### PROBLEM STATEMENT
The material must be copied out exactly, line for line.

### EXERCISE INPUTS
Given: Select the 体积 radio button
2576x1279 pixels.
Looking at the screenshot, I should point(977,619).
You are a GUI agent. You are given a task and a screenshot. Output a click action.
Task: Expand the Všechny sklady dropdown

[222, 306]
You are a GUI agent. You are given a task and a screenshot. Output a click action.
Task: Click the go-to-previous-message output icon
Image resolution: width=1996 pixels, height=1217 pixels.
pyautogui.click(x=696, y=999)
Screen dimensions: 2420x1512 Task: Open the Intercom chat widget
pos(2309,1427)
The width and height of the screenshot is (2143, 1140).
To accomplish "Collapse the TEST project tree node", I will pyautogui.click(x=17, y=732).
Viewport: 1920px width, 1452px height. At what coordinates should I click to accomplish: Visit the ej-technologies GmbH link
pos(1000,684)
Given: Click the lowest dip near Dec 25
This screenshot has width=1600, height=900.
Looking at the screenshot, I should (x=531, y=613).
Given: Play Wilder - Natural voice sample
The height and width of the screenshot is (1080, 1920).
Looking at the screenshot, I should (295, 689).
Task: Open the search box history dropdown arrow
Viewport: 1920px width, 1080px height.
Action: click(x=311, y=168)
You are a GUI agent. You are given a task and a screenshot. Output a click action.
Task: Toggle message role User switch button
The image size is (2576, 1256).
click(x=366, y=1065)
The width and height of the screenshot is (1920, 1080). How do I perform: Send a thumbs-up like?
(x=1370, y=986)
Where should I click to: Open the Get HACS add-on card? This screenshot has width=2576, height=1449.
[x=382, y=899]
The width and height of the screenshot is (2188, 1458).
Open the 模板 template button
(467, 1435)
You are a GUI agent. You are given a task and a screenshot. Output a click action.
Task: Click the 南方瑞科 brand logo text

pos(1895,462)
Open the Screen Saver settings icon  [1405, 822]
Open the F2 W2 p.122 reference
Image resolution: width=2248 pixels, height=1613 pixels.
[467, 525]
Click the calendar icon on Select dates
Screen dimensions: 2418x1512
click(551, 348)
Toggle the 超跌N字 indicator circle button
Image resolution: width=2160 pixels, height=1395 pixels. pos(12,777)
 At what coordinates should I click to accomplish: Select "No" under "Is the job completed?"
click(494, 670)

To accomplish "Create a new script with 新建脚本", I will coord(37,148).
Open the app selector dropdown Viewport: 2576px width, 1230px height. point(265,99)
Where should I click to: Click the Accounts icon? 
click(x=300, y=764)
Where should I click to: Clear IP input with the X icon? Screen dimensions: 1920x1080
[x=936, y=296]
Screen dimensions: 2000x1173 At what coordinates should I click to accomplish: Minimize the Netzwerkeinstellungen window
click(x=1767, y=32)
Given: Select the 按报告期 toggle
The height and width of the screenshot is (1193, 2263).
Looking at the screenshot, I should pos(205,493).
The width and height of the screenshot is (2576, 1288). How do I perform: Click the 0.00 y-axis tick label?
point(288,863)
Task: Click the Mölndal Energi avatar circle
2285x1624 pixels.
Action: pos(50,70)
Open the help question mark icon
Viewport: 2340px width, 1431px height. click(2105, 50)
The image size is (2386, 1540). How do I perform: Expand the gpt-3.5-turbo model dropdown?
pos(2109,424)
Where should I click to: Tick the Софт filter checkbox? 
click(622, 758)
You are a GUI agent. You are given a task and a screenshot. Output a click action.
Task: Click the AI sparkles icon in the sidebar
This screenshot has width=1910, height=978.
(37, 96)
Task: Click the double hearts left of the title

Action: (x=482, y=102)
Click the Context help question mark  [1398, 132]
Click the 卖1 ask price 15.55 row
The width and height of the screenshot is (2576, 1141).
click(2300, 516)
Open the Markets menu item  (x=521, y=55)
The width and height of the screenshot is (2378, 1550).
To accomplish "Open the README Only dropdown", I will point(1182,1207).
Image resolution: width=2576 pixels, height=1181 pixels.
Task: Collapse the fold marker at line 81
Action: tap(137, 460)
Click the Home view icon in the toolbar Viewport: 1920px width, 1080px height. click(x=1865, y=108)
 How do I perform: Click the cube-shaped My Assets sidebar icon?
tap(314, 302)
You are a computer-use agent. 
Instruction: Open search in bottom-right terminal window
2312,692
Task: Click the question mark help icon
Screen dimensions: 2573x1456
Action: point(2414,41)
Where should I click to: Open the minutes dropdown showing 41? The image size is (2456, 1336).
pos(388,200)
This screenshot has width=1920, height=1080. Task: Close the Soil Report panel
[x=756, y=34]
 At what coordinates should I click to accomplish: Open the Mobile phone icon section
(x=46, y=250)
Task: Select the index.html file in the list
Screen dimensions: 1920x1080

### YOUR RESPONSE
Given: Select the 体积 radio button
2576x1279 pixels.
Looking at the screenshot, I should point(977,619).
You are a GUI agent. You are given a task and a screenshot. Output a click action.
Task: Expand the Všechny sklady dropdown

[222, 306]
You are a GUI agent. You are given a task and a screenshot. Output a click action.
Task: Click the go-to-previous-message output icon
Image resolution: width=1996 pixels, height=1217 pixels.
pyautogui.click(x=696, y=999)
Screen dimensions: 2420x1512 Task: Open the Intercom chat widget
pos(2309,1427)
The width and height of the screenshot is (2143, 1140).
To accomplish "Collapse the TEST project tree node", I will pyautogui.click(x=17, y=732).
Viewport: 1920px width, 1452px height. At what coordinates should I click to accomplish: Visit the ej-technologies GmbH link
pos(1000,684)
Given: Click the lowest dip near Dec 25
This screenshot has width=1600, height=900.
Looking at the screenshot, I should (x=531, y=613).
Given: Play Wilder - Natural voice sample
The height and width of the screenshot is (1080, 1920).
Looking at the screenshot, I should (295, 689).
Task: Open the search box history dropdown arrow
Viewport: 1920px width, 1080px height.
Action: click(x=311, y=168)
You are a GUI agent. You are given a task and a screenshot. Output a click action.
Task: Toggle message role User switch button
The image size is (2576, 1256).
click(x=366, y=1065)
The width and height of the screenshot is (1920, 1080). How do I perform: Send a thumbs-up like?
(x=1370, y=986)
Where should I click to: Open the Get HACS add-on card? This screenshot has width=2576, height=1449.
[x=382, y=899]
The width and height of the screenshot is (2188, 1458).
Open the 模板 template button
(467, 1435)
You are a GUI agent. You are given a task and a screenshot. Output a click action.
Task: Click the 南方瑞科 brand logo text

pos(1895,462)
Open the Screen Saver settings icon  [1405, 822]
Open the F2 W2 p.122 reference
Image resolution: width=2248 pixels, height=1613 pixels.
[467, 525]
Click the calendar icon on Select dates
Screen dimensions: 2418x1512
click(551, 348)
Toggle the 超跌N字 indicator circle button
Image resolution: width=2160 pixels, height=1395 pixels. pos(12,777)
 At what coordinates should I click to accomplish: Select "No" under "Is the job completed?"
click(494, 670)

To accomplish "Create a new script with 新建脚本", I will coord(37,148).
Open the app selector dropdown Viewport: 2576px width, 1230px height. point(265,99)
Where should I click to: Click the Accounts icon? 
click(x=300, y=764)
Where should I click to: Clear IP input with the X icon? Screen dimensions: 1920x1080
[x=936, y=296]
Screen dimensions: 2000x1173 At what coordinates should I click to accomplish: Minimize the Netzwerkeinstellungen window
click(x=1767, y=32)
Given: Select the 按报告期 toggle
The height and width of the screenshot is (1193, 2263).
Looking at the screenshot, I should pos(205,493).
The width and height of the screenshot is (2576, 1288). How do I perform: Click the 0.00 y-axis tick label?
point(288,863)
Task: Click the Mölndal Energi avatar circle
2285x1624 pixels.
Action: pos(50,70)
Open the help question mark icon
Viewport: 2340px width, 1431px height. click(2105, 50)
The image size is (2386, 1540). How do I perform: Expand the gpt-3.5-turbo model dropdown?
pos(2109,424)
Where should I click to: Tick the Софт filter checkbox? 
click(622, 758)
You are a GUI agent. You are given a task and a screenshot. Output a click action.
Task: Click the AI sparkles icon in the sidebar
This screenshot has width=1910, height=978.
(37, 96)
Task: Click the double hearts left of the title

Action: (x=482, y=102)
Click the Context help question mark  [1398, 132]
Click the 卖1 ask price 15.55 row
The width and height of the screenshot is (2576, 1141).
click(2300, 516)
Open the Markets menu item  (x=521, y=55)
The width and height of the screenshot is (2378, 1550).
To accomplish "Open the README Only dropdown", I will point(1182,1207).
Image resolution: width=2576 pixels, height=1181 pixels.
Task: Collapse the fold marker at line 81
Action: tap(137, 460)
Click the Home view icon in the toolbar Viewport: 1920px width, 1080px height. click(x=1865, y=108)
 How do I perform: Click the cube-shaped My Assets sidebar icon?
tap(314, 302)
You are a computer-use agent. 
Instruction: Open search in bottom-right terminal window
2312,692
Task: Click the question mark help icon
Screen dimensions: 2573x1456
Action: point(2414,41)
Where should I click to: Open the minutes dropdown showing 41? The image size is (2456, 1336).
pos(388,200)
This screenshot has width=1920, height=1080. Task: Close the Soil Report panel
[x=756, y=34]
 At what coordinates should I click to accomplish: Open the Mobile phone icon section
(x=46, y=250)
Task: Select the index.html file in the list
Screen dimensions: 1920x1080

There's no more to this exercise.